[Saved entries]
----------------
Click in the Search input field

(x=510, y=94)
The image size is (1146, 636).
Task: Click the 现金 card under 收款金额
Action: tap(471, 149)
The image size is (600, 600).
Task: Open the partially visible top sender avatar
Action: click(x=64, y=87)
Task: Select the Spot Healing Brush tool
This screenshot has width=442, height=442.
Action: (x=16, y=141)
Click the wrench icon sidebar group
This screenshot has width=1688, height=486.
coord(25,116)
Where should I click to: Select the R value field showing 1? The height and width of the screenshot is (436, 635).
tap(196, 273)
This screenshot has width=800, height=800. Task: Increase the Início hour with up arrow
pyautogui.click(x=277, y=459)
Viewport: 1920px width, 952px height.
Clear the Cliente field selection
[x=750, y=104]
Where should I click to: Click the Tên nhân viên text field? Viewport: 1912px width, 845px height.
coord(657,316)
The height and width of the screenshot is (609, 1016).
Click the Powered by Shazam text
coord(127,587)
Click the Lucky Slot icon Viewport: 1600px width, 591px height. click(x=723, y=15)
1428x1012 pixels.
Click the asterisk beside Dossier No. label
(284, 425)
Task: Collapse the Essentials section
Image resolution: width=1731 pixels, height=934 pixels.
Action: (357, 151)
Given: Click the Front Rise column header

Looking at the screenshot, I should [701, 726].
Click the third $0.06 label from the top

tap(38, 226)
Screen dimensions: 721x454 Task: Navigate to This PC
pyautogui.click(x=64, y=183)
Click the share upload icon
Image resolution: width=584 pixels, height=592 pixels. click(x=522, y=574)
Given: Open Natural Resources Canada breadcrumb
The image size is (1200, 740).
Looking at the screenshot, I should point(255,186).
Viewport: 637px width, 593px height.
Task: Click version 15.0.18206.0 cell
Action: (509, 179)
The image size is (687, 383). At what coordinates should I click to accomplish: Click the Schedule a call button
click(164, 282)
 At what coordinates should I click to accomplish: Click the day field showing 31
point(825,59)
----------------
TASK DIRECTIONS:
Above are some records; extract every one of them exactly.

RESPONSE TO THE EXERCISE:
Click in the Search input field

(x=510, y=94)
The image size is (1146, 636).
Task: Click the 现金 card under 收款金额
Action: tap(471, 149)
The image size is (600, 600).
Task: Open the partially visible top sender avatar
Action: click(x=64, y=87)
Task: Select the Spot Healing Brush tool
This screenshot has width=442, height=442.
Action: (x=16, y=141)
Click the wrench icon sidebar group
This screenshot has width=1688, height=486.
coord(25,116)
Where should I click to: Select the R value field showing 1? The height and width of the screenshot is (436, 635).
tap(196, 273)
This screenshot has width=800, height=800. Task: Increase the Início hour with up arrow
pyautogui.click(x=277, y=459)
Viewport: 1920px width, 952px height.
Clear the Cliente field selection
[x=750, y=104]
Where should I click to: Click the Tên nhân viên text field? Viewport: 1912px width, 845px height.
coord(657,316)
The height and width of the screenshot is (609, 1016).
Click the Powered by Shazam text
coord(127,587)
Click the Lucky Slot icon Viewport: 1600px width, 591px height. click(x=723, y=15)
1428x1012 pixels.
Click the asterisk beside Dossier No. label
(284, 425)
Task: Collapse the Essentials section
Image resolution: width=1731 pixels, height=934 pixels.
Action: (357, 151)
Given: Click the Front Rise column header

Looking at the screenshot, I should [701, 726].
Click the third $0.06 label from the top

tap(38, 226)
Screen dimensions: 721x454 Task: Navigate to This PC
pyautogui.click(x=64, y=183)
Click the share upload icon
Image resolution: width=584 pixels, height=592 pixels. click(x=522, y=574)
Given: Open Natural Resources Canada breadcrumb
The image size is (1200, 740).
Looking at the screenshot, I should point(255,186).
Viewport: 637px width, 593px height.
Task: Click version 15.0.18206.0 cell
Action: (509, 179)
The image size is (687, 383). At what coordinates should I click to accomplish: Click the Schedule a call button
click(164, 282)
 At what coordinates should I click to accomplish: Click the day field showing 31
point(825,59)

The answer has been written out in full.